Not a successful design
In the light of early use, the vehicle shown seriou limitation, which were not evident on paper:
-Large diameter tyres making it high and difficult to enter and exit.
-Too tall, making it a conspiscuous target, and when troops tried exit over the side, exposed themselves to enemy fire and a dangerous fall.
-The Terrapin side engines meant it used skid steering, an awkward arrangement, with voilet moves if one engine broke down, to the point of toppling over.
-The two centrally located engines split the cargo compartment in two which was not practical.
-Due to this issue, payload was limited despite being a 4-ton vehicle.
-Eventually it could not handle the load carried by the DUKW.

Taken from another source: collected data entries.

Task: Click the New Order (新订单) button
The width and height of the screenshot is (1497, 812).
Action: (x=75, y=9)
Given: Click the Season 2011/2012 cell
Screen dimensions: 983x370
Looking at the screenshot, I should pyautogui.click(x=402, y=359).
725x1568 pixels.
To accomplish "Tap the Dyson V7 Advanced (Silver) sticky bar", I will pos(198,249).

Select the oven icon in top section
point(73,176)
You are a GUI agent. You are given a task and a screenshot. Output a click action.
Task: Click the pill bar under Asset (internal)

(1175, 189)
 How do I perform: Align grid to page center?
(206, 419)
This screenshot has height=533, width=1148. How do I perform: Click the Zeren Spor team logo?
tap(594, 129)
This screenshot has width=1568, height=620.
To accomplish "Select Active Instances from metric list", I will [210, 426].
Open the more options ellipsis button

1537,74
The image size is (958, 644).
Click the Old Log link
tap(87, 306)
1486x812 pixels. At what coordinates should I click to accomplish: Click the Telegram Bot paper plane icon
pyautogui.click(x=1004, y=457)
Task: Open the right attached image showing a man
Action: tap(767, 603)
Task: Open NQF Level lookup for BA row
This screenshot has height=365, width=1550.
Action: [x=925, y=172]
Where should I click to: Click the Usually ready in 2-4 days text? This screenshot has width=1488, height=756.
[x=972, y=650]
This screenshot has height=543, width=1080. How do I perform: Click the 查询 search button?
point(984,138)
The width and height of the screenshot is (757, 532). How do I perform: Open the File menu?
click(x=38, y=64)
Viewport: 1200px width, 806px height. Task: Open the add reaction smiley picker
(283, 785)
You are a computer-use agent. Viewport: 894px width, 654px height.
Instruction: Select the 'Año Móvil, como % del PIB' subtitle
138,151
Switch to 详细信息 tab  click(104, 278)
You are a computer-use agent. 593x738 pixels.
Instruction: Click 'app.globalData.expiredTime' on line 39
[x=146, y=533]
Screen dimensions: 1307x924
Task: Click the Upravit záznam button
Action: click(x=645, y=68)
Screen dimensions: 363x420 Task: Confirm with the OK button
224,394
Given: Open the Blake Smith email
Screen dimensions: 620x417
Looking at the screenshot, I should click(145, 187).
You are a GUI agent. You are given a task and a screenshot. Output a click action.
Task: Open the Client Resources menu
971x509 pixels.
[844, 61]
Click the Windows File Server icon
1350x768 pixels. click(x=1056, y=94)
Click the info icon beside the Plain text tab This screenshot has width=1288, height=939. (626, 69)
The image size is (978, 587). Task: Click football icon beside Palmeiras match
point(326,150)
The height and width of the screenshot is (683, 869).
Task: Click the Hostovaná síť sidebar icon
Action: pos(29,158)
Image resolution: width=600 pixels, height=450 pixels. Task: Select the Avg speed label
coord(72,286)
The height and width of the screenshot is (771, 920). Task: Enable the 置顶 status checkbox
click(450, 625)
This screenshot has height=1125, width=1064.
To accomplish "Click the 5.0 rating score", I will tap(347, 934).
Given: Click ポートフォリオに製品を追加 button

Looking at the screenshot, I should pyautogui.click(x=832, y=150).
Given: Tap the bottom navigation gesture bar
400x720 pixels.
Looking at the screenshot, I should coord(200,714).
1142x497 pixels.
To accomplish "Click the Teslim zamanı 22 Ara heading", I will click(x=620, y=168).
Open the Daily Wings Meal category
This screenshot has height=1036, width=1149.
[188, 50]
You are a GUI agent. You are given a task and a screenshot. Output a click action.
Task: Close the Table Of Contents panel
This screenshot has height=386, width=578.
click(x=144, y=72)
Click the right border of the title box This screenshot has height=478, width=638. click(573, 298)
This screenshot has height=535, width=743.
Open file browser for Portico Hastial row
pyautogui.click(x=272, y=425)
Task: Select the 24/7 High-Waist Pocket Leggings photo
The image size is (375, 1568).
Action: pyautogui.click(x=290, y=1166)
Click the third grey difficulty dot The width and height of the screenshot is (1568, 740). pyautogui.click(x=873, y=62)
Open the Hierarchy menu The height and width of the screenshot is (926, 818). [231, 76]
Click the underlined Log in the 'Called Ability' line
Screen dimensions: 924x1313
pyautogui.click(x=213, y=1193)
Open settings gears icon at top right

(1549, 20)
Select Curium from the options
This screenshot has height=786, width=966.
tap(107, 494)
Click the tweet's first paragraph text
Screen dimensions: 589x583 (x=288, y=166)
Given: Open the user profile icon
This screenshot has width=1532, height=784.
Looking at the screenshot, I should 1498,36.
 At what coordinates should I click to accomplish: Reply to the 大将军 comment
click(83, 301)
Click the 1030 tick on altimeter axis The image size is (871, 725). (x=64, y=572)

-The driver had poor visibility, as centrally located in the middle.
-The use of a canvas cover over the forward hold made this even worse.
In fact the driver needed to be guided by another crew member standing behind the driver.
-The Terrapin was sluggish and far too slow on land.
-Too heavy, when swimming in rough weather it was swamped easily, so it was excluded from sea operations.
The specification indeed limited the length to 23 feet (7.0 m) and so it was prone to more rocking/rolling compared to the longer DUKW.
These issues led to a complete redesign, a model developed in 1945 as the Mark 2, but the growing availability of the large production DUKW meventually led to the program's cancellation.
The Mark II had a forward driving position, was much longer at 31 feet (9.4 m) instead of 23 feet (7.0 m) and had a 5-ton payload. Five were built and tested until the project was cancelled.
Terrapin specifications |
| Dimensions | 7.01 x 2.67 x 2.92 m (23 ft x 8 ft 9 in x 9 ft 7 in) |
| Total weight, battle ready | 7 tonnes (6.9 long tons) |
| Crew | 2 (Driver, co-driver) +payload and men |
| Propulsion | 2x Ford V8 190 hp (140 kW) total |
| Suspension | Leaf springs |
| Speed (road) | 24 kph (18 mph), 5 mph when swimming. |
| Range | 240 km (280 mi) |
| Armament | None (personal weapons) |
| Production | 500 1943-44. |
The Terrapin in action
"Corus" in action at Walcheren
Terrapins served with the Royal Engineer assault teams, 79th Armoured Division to carry Canadian and British infantry units in riverne Operations. It was fortunately never used at D-Day as initially planned, as this day's sea conditions would have doomed the assault.
During the operations against Walcheren, Terrapins and Buffalo jointly carried across the 9th Canadian Infantry Brigade as a diversionary attack; This was a "mad dash" at a few mph over a mile wide inlet, on 9 October 1944. A large bridgehead resulted in this effort, whhich enabled to turn the German defences and unlock the front.
Terrapins were also used in
Operation Vitality II, on 26 October 1944 when carrying the British 52nd (Lowland) Division across the Scheldt, preceded by Amphibious Sherman DD tanks, which unlike at D-Day all arrived safely to shore and proved their weight in gold. This was another successful attack.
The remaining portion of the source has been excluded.